Build your own dataset!

This week, we discussed infrastructures, scale, representation and different barriers to the availability and accessibility of humanities data. Today, you will be working together on a hands on activity to practically explore some of these gaps and frictions by going through process of creating your own humanities dataset.

Group Activity

Working in groups of around 4, create a group Google Doc named Dataset Curation - [Group #] and share it with the class Slack channel.

Your goal for this assignment is to collaboratively create a new dataset that can be used to explore a cultural phenomenon broadly defined. This should be obtainable from publicly available data and shouldn’t just be copied from another dataset from sites such as Kaggle or journal publications.

Some example topics: bestselling novels, viral tweets, blockbuster movies, Instagram posts, or music reception.

Here’s a short example of one type of data you could collect (but certainly not limited to this).

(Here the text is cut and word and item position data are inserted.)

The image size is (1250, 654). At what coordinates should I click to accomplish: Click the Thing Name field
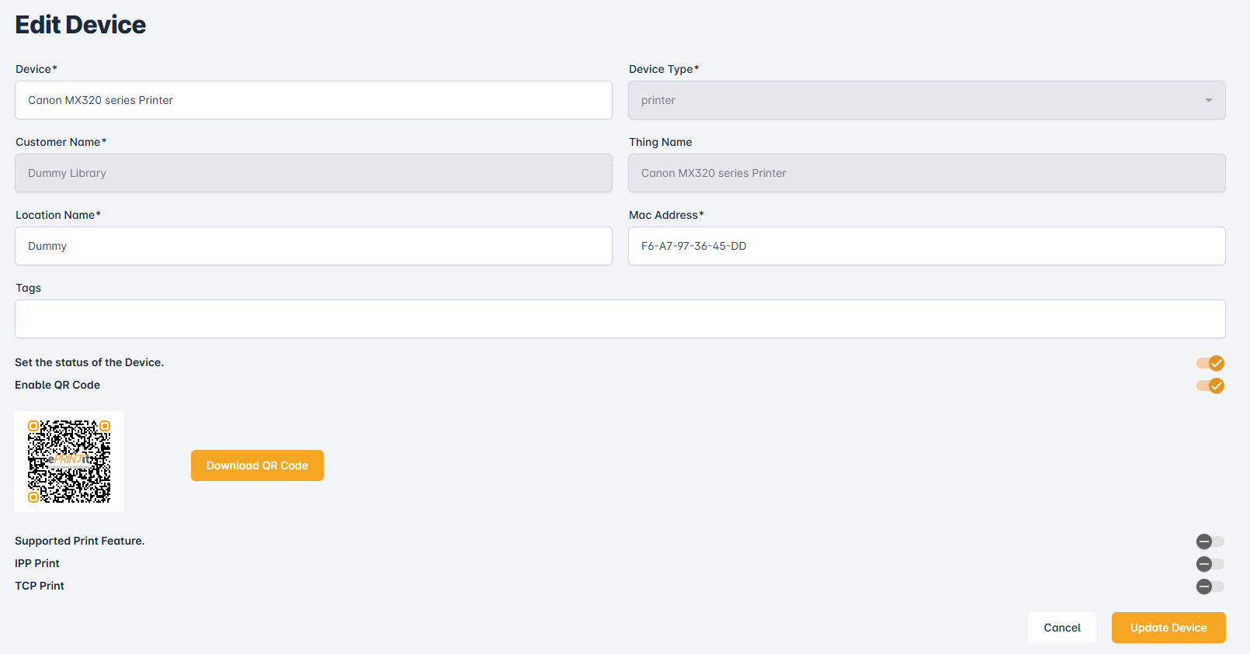pyautogui.click(x=925, y=173)
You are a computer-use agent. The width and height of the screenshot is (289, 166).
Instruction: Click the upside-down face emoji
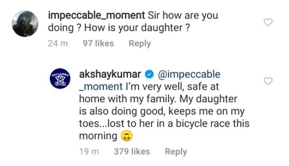[x=126, y=136]

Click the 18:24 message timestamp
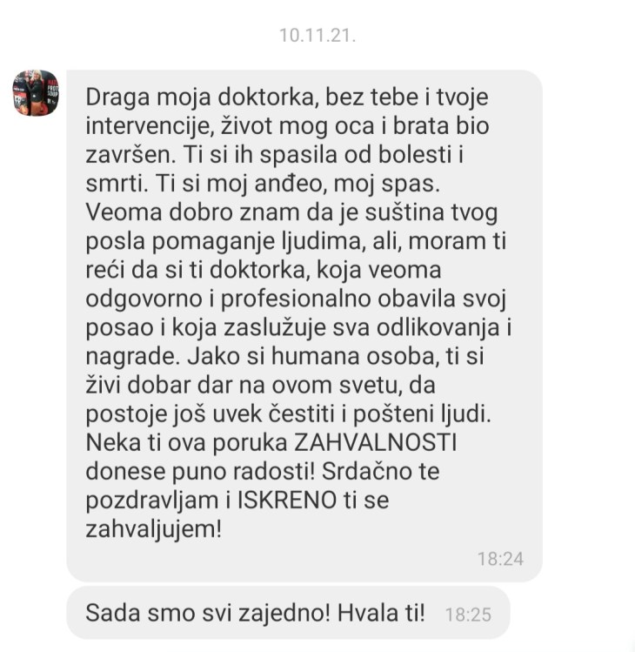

Movie Title	Director Gender	Oscar Nominations	Budget (Million $)	Gross (Million $)	Bechdel Test Passed?
Barbie	F	8	151	1,445	Yes
Avatar	M	9	237	2,847	No

Defining the shape (schema) of your data

After you come up with an area, brainstorm some fields for your dataset. Come up with at least 6 fields, both numeric and text, that could define your dataset. In addition to the movie example above, this could include things such as number of likes on social media posts, or more subjective evaluations like the quality of a work or the emotional valence of a TikTok.
Discuss different potential research questions this data can tackle. What dimensions were missing from the initial fields you brainstormed? Are there any that are superfluous to potential research questions?
What are potential exclusions in your dataset? Are there potential groups of people who are impossible to represent in your schema? Are there categories that reinforce stereotypes or binaries?
Finalize the six fields. Include at least one of each: text data (e.g. author, full text, title, social media platform), numerical data (revenue, readership, likes), and subjective data (quality of work, emotional valence of social media post, toxcicity)

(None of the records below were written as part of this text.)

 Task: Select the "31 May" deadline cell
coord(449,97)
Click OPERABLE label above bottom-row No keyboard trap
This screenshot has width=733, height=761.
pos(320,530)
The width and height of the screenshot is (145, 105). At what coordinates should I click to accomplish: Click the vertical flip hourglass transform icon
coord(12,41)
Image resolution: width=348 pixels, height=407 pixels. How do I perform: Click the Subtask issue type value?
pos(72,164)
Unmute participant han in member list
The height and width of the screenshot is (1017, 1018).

Make a Google Sheets that contains your data and link it in your Google Doc.

Gathering data

Once you collectively agree on a topic and the fields, you can begin collecting data. You are free to use web scraping or programmatic API techniques, but simply doing research with Google or Wikipedia should suffice for most tasks. You can also directly collect samples of social media data by browsing and viewing posts.

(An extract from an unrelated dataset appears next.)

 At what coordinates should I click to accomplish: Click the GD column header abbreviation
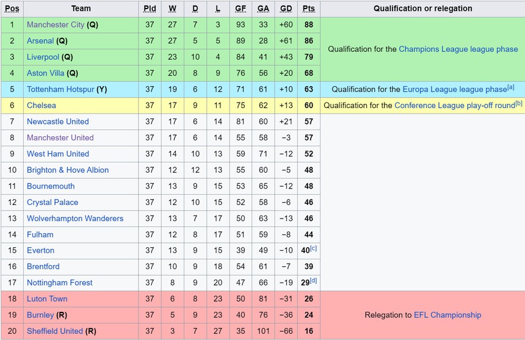click(285, 9)
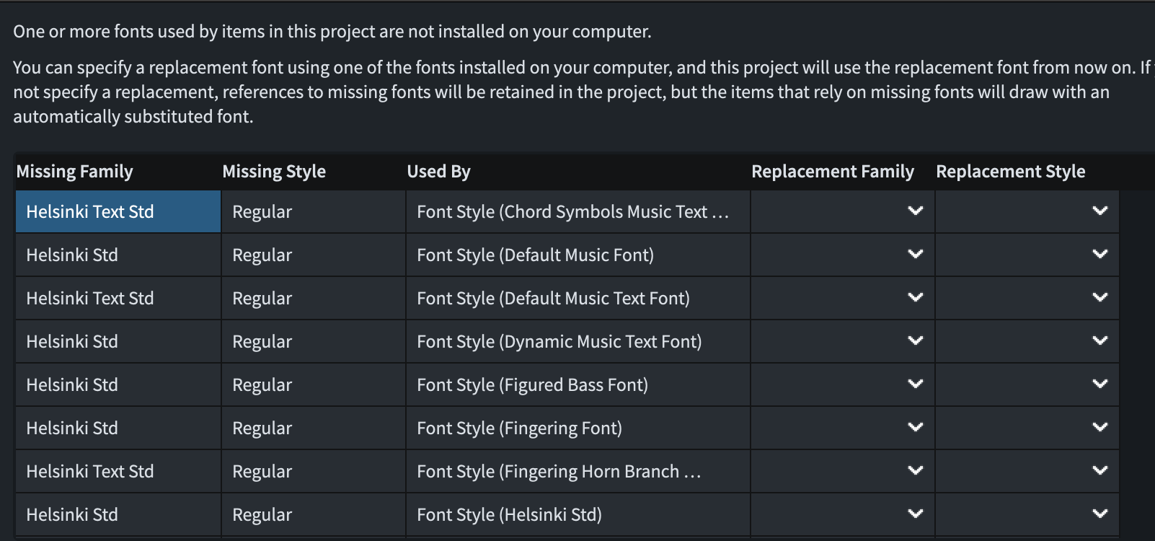Screen dimensions: 1155x541
Task: Select the Fingering Font row
Action: coord(519,428)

Collect at least 4 different rows in your dataset per person. If one of your fields is missing or impossible to find, make a note.
Did you discover any problems with the way you defined the categories that didn’t align with the data you observed in the real world?
Look over your teammates’ entries: do you agree with all the information they found? Focus especially on the subjective category(s). Do you agree with their judgement? Brainstorm some ways that you can make the decisionmaking process more consistent.

Reflection and evaluation

Answer the following questions in the Google Doc:

Is your dataset representative? Are there any glaring expections of groups of people or categories which have been excluded?
Discuss the strategies you used to select samples for your data. Did you simply go through Google search results? Rely on social media algorithms to sort and retrieve posts? Decide based on your own tastes or preferences? How does your choice of selection criterion impact the examples you found?
Finally, ask ChatGPT to generate a table with your area and fields.

Movie Title	Director Gender	Oscar Nominations	Budget (Million $)	Gross (Million $)	Bechdel Test Passed?
Avatar	M	9	237	2,847	No
Titanic	M	14	200	2,195	Yes
The Avengers	M	1	220	1,518	No
Jurassic Park	M	3	63	1,033	No
The Lion King	M	4	45	1,656	No
Frozen	F	2	150	1,280	Yes
Black Panther	M	7	200	1,346	Yes
Harry Potter and the Sorcerer’s Stone	M	3	125	974	No
The Dark Knight	M	8	185	1,005	No
Inception	M	8	160	829	No

Compare the quality of your data with the sample provided by ChatGPT. Discuss any obvious errors or exclusions you observe. Does ChatGPT’s judgment on the subjective field align with your choices?